■ Work to be completed: With pictures left out, output exactly the lines of the listing below from the line that has "At what coordinates" to the line that has "Where should I", both lines kept.

■ Data to process:
%%
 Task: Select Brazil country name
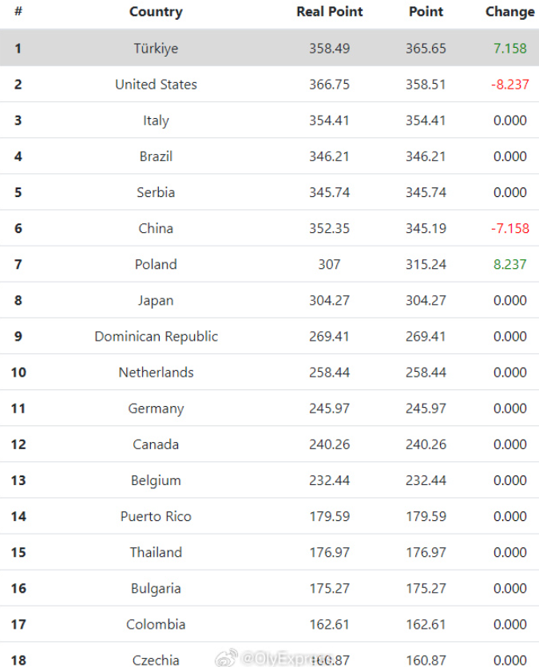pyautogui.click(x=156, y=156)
%%
%%
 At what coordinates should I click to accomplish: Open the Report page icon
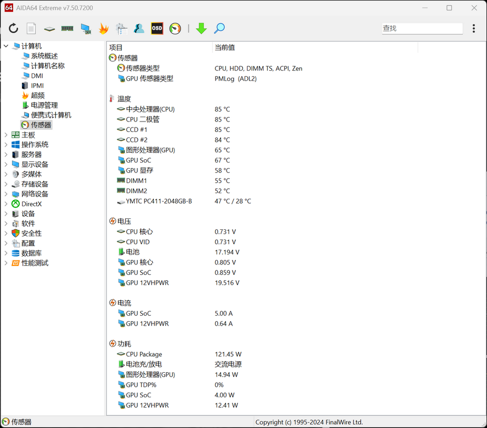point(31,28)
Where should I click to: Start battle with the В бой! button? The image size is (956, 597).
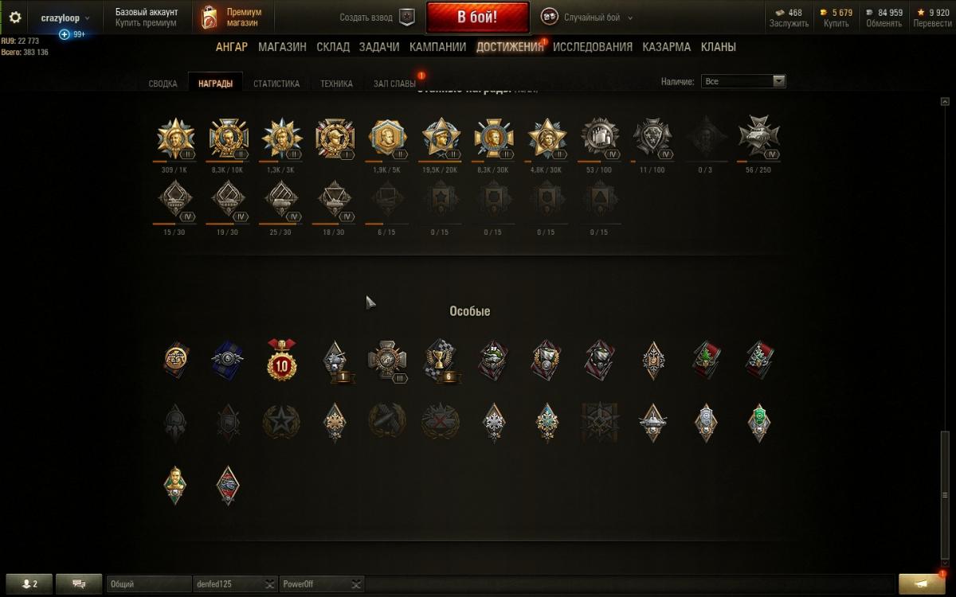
%%
■ Task response:
 At what coordinates should I click to accomplish: Open the Report page icon
point(31,28)
Where should I click to: Start battle with the В бой! button? The image size is (956, 597).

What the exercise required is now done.